The $2.6 billion Cape Wind project has drawn considerable attention and controversy as the first offshore wind farm in US waters. Opponents have been eager to see the Cape Wind project killed or relocated and have brought multiple lawsuits, including an unsuccessful challenge under state environmental law and current litigation in federal court over claimed impacts on cultural resources, alleging harm to views of Nantucket Sound important in Native American rituals. After four rounds of FAA determinations of no hazard (DNHs) and two appellate challenges, the multi-year obstruction review process has finally been resolved – concluding that the proposed turbines would not be a hazard to air navigation. The multiple challenges have delayed the controversial project by more than 13 years.

In 2011 the DC Circuit vacated and remanded the FAA’s prior DNHs, finding that the FAA failed to follow its own handbook in determining whether the proposed turbines would have a “substantial adverse effect” on air navigation (See prior Client Alert)1. This decision gave significant weight to the FAA’s own internal guidance, even though the FAA argued that the handbook “largely consists of criteria rather than rules to follow.” Although the court agreed with the FAA on the point, it nevertheless noted that “any sensible reading of the handbook... would indicate that there is more than one way in which the wind farm can pose a hazard” and faulted the FAA for abandoning its own established procedure and catapulting “over the real issues and analytical work required by its handbook.”

In 2012, after reevaluation, the FAA (for the fourth time) issued DNHs, finding that the turbines would have no adverse effect on air navigation. The Town of Barnstable filed its second judicial appeal of the FAA DNHs.

On January 22, 2014, the DC Circuit, in a unanimous decision, sided with the FAA and affirmed the FAA's determination. In this decision the court showed considerable deference to the FAA, which this time backed its determinations with multiple studies. The court concluded that “multiple studies of record analyzing the anticipated impact of wind turbines on the radar systems in Nantucket Sound and on radar in general support the FAA’s findings that the wind turbines will neither ‘have physical or electromagnetic radiation effect on’ nor ‘cause electromagnetic interference to air navigation.’”

The court held that the FAA, in this situation, was not required to assess the environmental impacts of its no hazard determination because National Environmental Policy Act’s (NEPA) “rule of reason” does not require the FAA to prepare an environmental impact statement because it would “serve no purpose” due to the non-binding nature of Part 77 decisions.

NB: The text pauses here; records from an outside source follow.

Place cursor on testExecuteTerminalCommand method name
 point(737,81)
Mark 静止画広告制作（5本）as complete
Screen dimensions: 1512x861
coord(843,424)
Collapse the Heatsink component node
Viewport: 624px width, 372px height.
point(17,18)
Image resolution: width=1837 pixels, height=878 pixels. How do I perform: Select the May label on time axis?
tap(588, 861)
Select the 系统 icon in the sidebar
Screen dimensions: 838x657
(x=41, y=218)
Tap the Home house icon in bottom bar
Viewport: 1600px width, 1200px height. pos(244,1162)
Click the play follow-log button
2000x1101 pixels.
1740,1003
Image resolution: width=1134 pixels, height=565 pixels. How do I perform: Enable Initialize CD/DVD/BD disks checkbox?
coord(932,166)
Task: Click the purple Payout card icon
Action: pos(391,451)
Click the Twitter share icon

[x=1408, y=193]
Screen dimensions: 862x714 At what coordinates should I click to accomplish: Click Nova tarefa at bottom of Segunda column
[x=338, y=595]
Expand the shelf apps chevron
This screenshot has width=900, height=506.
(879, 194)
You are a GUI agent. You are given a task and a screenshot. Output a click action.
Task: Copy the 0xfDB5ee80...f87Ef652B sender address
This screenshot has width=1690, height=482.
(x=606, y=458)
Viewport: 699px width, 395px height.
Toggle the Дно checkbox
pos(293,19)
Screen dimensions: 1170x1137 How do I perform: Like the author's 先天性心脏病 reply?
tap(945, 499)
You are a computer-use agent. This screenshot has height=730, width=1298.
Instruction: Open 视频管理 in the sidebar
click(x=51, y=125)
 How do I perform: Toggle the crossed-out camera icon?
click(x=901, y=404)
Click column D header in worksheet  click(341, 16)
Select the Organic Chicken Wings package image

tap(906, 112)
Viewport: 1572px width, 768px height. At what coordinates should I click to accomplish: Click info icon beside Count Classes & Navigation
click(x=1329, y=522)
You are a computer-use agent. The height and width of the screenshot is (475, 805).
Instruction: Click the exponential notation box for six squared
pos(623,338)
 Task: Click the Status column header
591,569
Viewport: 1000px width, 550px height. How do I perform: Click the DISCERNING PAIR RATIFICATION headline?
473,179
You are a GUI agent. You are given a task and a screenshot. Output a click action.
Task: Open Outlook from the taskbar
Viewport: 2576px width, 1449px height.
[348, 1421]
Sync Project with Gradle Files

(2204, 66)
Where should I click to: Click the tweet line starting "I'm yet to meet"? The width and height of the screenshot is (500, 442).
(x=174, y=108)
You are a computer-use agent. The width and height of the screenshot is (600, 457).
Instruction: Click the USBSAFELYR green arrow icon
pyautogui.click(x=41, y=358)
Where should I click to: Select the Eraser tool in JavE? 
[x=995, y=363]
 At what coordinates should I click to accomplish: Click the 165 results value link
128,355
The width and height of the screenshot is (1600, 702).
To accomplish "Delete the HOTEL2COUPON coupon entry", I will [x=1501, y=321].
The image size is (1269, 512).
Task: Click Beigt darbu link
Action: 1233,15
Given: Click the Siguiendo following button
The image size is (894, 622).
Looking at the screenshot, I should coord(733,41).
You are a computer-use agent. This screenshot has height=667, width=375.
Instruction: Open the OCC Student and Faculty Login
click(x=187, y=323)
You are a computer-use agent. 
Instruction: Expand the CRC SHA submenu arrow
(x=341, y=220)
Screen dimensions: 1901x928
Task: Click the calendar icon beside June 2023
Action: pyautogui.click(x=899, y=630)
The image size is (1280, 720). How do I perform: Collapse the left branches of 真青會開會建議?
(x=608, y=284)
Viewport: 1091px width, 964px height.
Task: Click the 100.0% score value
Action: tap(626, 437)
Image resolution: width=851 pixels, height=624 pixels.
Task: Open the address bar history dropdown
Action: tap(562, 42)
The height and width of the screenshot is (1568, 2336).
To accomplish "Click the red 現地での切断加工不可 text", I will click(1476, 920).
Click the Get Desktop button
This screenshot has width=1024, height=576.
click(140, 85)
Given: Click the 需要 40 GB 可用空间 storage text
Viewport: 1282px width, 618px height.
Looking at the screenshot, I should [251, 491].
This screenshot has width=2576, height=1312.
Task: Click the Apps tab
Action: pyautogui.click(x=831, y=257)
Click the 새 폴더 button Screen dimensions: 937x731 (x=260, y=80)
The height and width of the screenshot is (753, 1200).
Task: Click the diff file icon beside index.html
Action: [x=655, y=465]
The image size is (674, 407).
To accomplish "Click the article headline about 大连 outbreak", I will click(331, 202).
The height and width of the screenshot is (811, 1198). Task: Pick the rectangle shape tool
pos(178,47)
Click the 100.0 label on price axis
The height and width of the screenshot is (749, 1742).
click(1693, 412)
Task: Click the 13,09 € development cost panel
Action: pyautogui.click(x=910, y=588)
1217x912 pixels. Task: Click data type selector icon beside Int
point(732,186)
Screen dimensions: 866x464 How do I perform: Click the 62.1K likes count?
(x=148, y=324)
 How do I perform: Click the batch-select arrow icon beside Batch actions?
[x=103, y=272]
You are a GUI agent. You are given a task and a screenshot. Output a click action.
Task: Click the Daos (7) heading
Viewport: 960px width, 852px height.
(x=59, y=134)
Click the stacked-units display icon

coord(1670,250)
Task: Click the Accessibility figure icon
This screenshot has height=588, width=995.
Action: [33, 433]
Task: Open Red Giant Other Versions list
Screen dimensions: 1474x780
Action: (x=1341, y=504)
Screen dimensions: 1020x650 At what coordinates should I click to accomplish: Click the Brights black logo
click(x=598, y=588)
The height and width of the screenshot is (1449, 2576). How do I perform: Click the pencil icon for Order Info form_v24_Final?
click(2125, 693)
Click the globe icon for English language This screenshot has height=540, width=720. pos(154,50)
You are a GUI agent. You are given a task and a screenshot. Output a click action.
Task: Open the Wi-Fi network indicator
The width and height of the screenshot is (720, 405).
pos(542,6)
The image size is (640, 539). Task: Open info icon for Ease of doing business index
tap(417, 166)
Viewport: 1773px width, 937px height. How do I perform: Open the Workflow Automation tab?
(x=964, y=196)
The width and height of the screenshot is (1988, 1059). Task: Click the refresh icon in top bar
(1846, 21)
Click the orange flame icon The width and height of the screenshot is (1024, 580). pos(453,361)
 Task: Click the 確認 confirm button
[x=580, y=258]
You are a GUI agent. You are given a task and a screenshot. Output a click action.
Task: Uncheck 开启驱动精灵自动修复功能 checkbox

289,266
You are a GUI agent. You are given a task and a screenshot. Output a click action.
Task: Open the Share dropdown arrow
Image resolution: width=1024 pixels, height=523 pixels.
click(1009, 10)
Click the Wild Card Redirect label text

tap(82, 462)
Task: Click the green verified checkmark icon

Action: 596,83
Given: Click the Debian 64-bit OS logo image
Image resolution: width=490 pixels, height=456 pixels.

A final procedural note: the DC Circuit found the Town of Barnstable had standing due to potential injury given the location of the town and its concerns that the wind farm would adversely affect noise or traffic, or degrade views or coastal areas. Accordingly, the court dismissed intervener Cape Wind Associates’ challenges to petitioners’ standing to raise the NEPA objections as unpersuasive.

Despite this legal victory, the Cape Wind project is still plagued with lawsuits as opponents of the Cape Wind project filed another suit on Jan. 21, 2014, this time alleging the state discriminated against out-of-state power companies and that state regulators exceeded their authority in setting wholesale rates for the contract. Nonetheless, this latest DC Circuit decision re-affirms that when the FAA does its homework and supports its hazard determinations with studies in record evidence, courts are highly likely to defer under Chevron and uphold the agency decision2.